I've 2 more examples for you this week. First up we have getting onto the Internet.
Back in Paris I could surf either in my living room at home or in the
office. Either way it was reliable, cheap and easily accessible. Neither of those
options are available to me here, though we did have a dial-up connection in my boss'
office for a wee while. Then Bangladesh Telecom helpfully came and "improved"
our radio connection and it hasn't worked since. So, to send and receive e-mails I have
to trek 2 km across country to the local Plan International office where we are
fortunate enough to have free access. My journey goes something like this:
I leave the BRIF campus walking through a collection of mud and straw
houses with the villagers staring at me, some smiling and saying hello.
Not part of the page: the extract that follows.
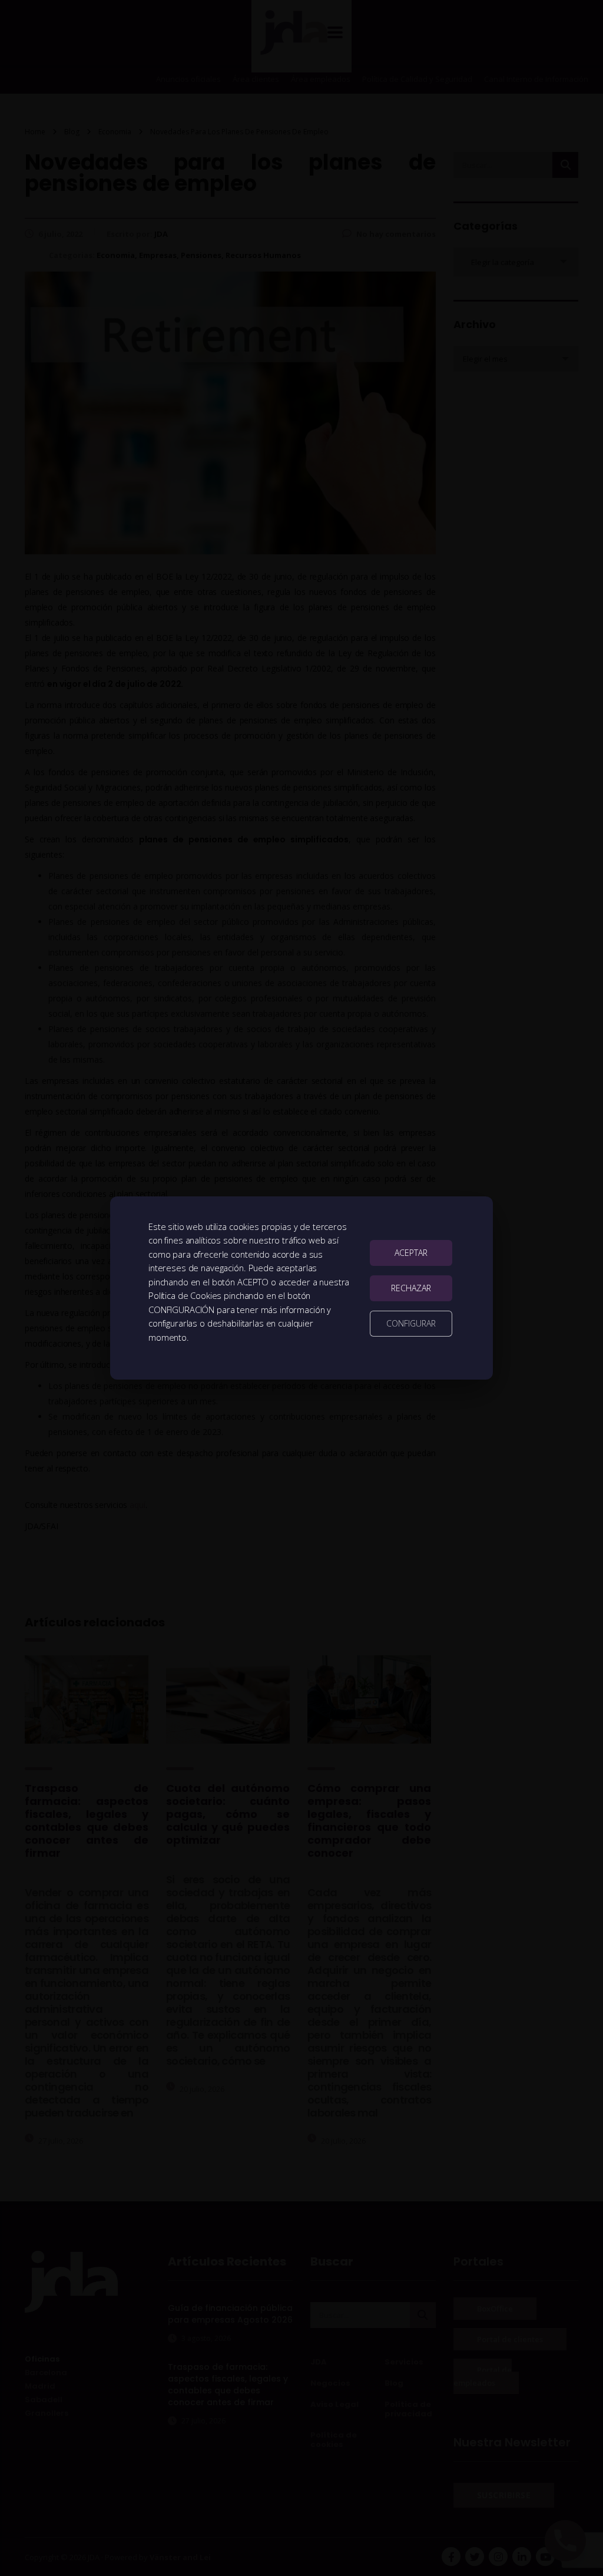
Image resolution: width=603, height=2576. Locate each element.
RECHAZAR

A mad old woman
mumbles something at me in Bangla as I walk past, and judging by her tone and general
demeanor I have no desire to find out more. Everyone I cross on the path or overtake
says hello and asks "What is your name?", children sometimes screaming it out
at the top of their lungs from several fields away. At the same spot on the path each
time a group of small children play a game of linking hands across the path to block me.
I spread my arms wide, put my head down and accelerate into them as they giggle and
scatter before I reach them. They get their own back by tugging at my trousers and
rucksack from behind, so I grab a few by the arms and hoist them into the air. They
like that. About midway I walk across a school playing area and half the kids, when on
break, stop whatever they're doing and walk towards me saying hello etc. The cheeky ones
run up, say something, then run off again. I continue walking on dykes between paddy
fields, picking a route between the cows and goats, pegged to the side of the path to
graze. Sometimes baby goats let out high-pitched distressed bleats looking for their
mother. I walk past ponds where people are bathing and washing clothes. Some contain
pairs of water buffalo cooling off in water up to their ears. I envy them. As I finally
reach the market area around the office some rickshaw pullers ask if I want to go to
Ranirbandar (the nearest "town" where the Dhaka bus stops). The shopkeeper
next to the office entrance says hello in a hopeful "What can I sell you?"
sort of voice. As I enter the office compound the Plan office guard salutes me and I
start praying that the Internet is actually working and I won't have to turn straight
round and do it all again in 40 degrees under a blazing sun.
The more alert amongst you may have detected more than 3 differences
between the 2 versions. Well done.
Sticking to the hi-tech communications theme we next have phoning
someone using a mobile phone. There are several competing mobile networks in Bangladesh,
and as always in these situations the levels of coverage of each are far from equal.
BRIF gave me my predecessor's old mobile phone and SIM card, and when last in Dhaka I
bought some credit. To say that coverage is patchy up here is an understatement, so what
they do is build high antenna using long and surprisingly strong bamboo poles. Even with
this my phone wasn't picking up enough signal for me to place or receive a call, so
Habib suggested raising the antenna by attaching it to a mango tree (see photo). We
spent 2 hours Saturday afternoon moving the bamboo pole from it's previous location in
front of my bedroom, carrying it round the back of the building through a pond to the
mango tree, then pulling and pushing it into place up the tree. It took about 4 guys to
get it in place and lashed "securely" to the tree, not to mention getting the
cable across the roof and back down to my room so I could use it in privacy. Once we'd
finished we admired our handiwork - an antenna a full 10 feet higher than it was
previously and surely capable of picking up enough signal to solve my communication
problems.
Did it buggery. The bloody thing made absolutely no difference
whatsoever. Meanwhile, Habib, who uses a different network, has plenty of signal and can
receive and send calls and SMS's internationally from my garden. Guess what I did the
next day then? Yep, I got myself a different phone and network provider. The mango tree
ariel does look quite impressive though.